A late autumn cricket chirped in vain, born too late for mating. It too, will freeze and die in the cooling mornings, no progeny for spring.

I stared at the wheeling moon and stars, thinking I would stay here.

Believing I could.

I’ll leave tomorrow.

The chilled wind seized and shattered my breath’s vapor as it floated through the air.

My worn cloak had thinned into little more than a long rag full of holes where the cold poked at my legs like children’s fingers.

I took a look around the cemetery; everyone I knew was here.

Did they know that I was among them?

Could they hear my heart, see my breath, and hear the lonely cricket’s solo above the blowing, rustling leaves clattering against the tilted, faded headstones?

Did their wandering ghosts find it as beautiful as I did?

I shuddered in anticipation of the change to come when I heard the voice behind me, as if the very air itself had spoken:

“Are you ready?”

The anticipation turned to fright, the fright to something I couldn’t name.

The stink of him was overwhelming; his beauty, unparalleled by anything I could name.

No doubt he knew what I thought already; he let me fall into the power of his silent, evil presence, quiet and feral, an old snake full of intelligent insanity.

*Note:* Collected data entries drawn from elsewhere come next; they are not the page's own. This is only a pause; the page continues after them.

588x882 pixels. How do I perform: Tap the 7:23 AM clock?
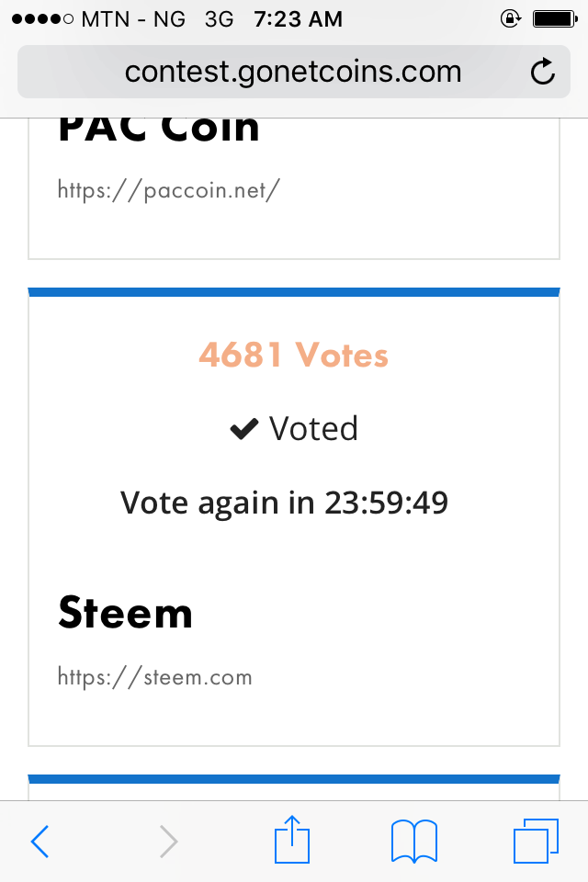298,18
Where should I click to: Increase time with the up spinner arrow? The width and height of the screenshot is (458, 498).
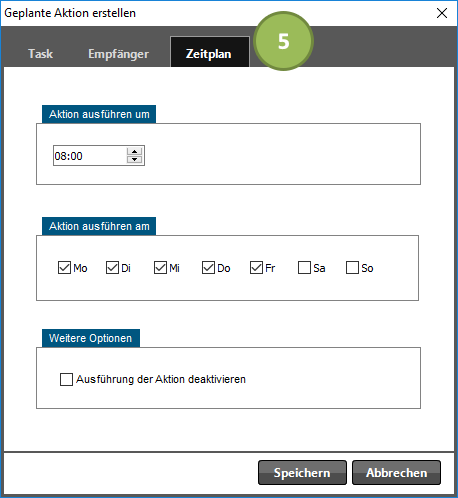point(134,152)
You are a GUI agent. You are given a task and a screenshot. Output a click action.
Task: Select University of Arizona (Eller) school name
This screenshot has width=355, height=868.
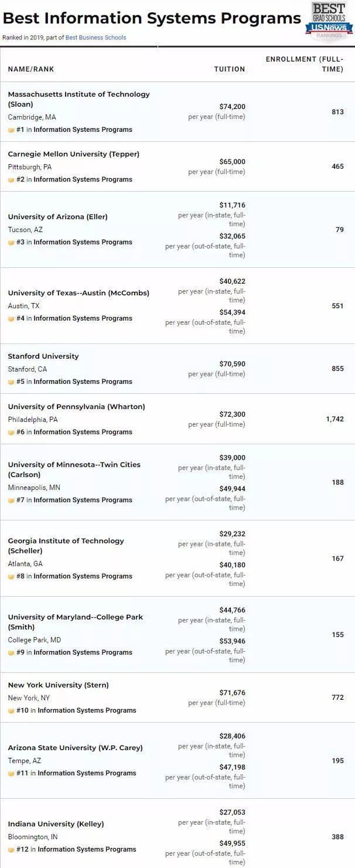(x=57, y=217)
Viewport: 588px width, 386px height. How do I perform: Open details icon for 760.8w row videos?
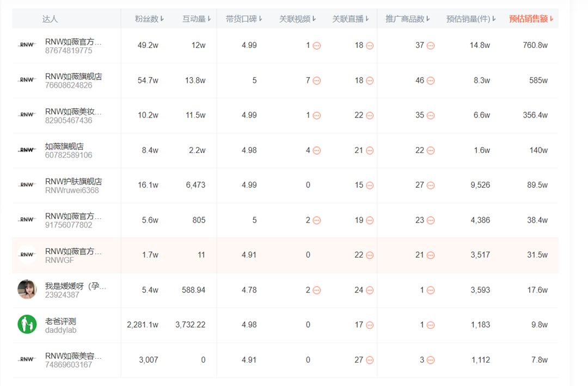pos(317,46)
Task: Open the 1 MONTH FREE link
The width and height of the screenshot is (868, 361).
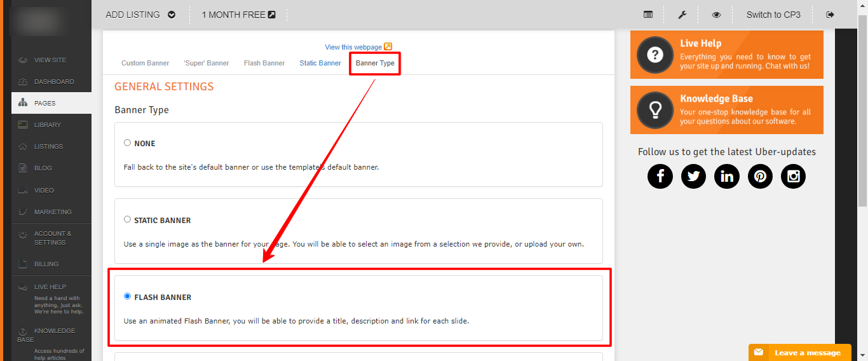Action: click(x=238, y=15)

I used the headstone I’d sat against to pull myself up, not trusting my legs, then brushed off what autumn detritus didn’t fall on its own, as if appearance mattered now.    I wanted to run screaming, to call him vile things, to spit in his bloody face after I beheaded him.

As he watched me struggle with myself, I sensed his patience start to crumble before the slow rise of his anger.

“Are you sure?”

His low, deep voice pierced my ears, a nail coated in honey, lethal and sweet, challenging me to defy him, laced with desire to punish me if I did.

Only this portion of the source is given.